WORK TO BE COMPLETED: Render everything from the start of the lines down to the line containing "I will point(215,12)." as a numbered list, leaving out blank lines.

STORED DATA:
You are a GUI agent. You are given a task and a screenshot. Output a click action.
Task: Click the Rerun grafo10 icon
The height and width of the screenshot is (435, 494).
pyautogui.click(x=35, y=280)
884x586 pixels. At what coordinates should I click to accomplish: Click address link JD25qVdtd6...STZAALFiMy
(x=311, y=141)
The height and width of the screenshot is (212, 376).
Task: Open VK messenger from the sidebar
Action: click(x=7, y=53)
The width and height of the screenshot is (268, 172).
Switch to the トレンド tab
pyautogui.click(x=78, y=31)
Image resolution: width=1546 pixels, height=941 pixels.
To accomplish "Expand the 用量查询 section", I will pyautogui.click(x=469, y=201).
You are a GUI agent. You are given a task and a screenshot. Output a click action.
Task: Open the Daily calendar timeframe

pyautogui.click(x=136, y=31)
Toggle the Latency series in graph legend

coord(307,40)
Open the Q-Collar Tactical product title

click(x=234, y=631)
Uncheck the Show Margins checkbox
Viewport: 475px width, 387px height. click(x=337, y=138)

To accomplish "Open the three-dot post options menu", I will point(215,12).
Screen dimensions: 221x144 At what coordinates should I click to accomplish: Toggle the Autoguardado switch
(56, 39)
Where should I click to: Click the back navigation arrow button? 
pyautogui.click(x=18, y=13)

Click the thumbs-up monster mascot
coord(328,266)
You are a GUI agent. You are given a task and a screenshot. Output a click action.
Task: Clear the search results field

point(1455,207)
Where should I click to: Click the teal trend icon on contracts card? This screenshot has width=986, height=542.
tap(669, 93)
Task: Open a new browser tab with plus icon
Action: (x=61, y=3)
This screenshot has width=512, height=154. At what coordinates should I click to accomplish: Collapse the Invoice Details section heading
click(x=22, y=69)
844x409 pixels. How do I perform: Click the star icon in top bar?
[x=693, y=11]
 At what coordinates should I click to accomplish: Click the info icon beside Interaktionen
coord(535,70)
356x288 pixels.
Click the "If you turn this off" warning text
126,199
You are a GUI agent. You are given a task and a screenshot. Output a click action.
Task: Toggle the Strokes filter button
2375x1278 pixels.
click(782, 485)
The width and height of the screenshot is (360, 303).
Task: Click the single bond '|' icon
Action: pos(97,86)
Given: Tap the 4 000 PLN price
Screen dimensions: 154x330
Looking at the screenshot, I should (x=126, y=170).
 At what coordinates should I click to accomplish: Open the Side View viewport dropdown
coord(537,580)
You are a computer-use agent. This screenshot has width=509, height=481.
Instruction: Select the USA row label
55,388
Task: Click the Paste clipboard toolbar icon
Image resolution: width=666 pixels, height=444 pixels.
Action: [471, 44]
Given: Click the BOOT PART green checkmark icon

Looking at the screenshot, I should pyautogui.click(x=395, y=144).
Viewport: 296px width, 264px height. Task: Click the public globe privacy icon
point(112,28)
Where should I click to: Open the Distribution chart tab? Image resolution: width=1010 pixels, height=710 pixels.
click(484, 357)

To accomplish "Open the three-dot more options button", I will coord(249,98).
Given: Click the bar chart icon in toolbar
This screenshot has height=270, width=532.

FINISHED ANSWER:
1. You are a GUI agent. You are given a task and a screenshot. Output a click action.
2. Task: Click the Rerun grafo10 icon
3. The height and width of the screenshot is (435, 494).
4. pyautogui.click(x=35, y=280)
5. 884x586 pixels. At what coordinates should I click to accomplish: Click address link JD25qVdtd6...STZAALFiMy
6. (x=311, y=141)
7. The height and width of the screenshot is (212, 376).
8. Task: Open VK messenger from the sidebar
9. Action: click(x=7, y=53)
10. The width and height of the screenshot is (268, 172).
11. Switch to the トレンド tab
12. pyautogui.click(x=78, y=31)
13. Image resolution: width=1546 pixels, height=941 pixels.
14. To accomplish "Expand the 用量查询 section", I will pyautogui.click(x=469, y=201).
15. You are a GUI agent. You are given a task and a screenshot. Output a click action.
16. Task: Open the Daily calendar timeframe
17. pyautogui.click(x=136, y=31)
18. Toggle the Latency series in graph legend
19. coord(307,40)
20. Open the Q-Collar Tactical product title
21. click(x=234, y=631)
22. Uncheck the Show Margins checkbox
23. Viewport: 475px width, 387px height. click(x=337, y=138)
24. To accomplish "Open the three-dot post options menu", I will point(215,12).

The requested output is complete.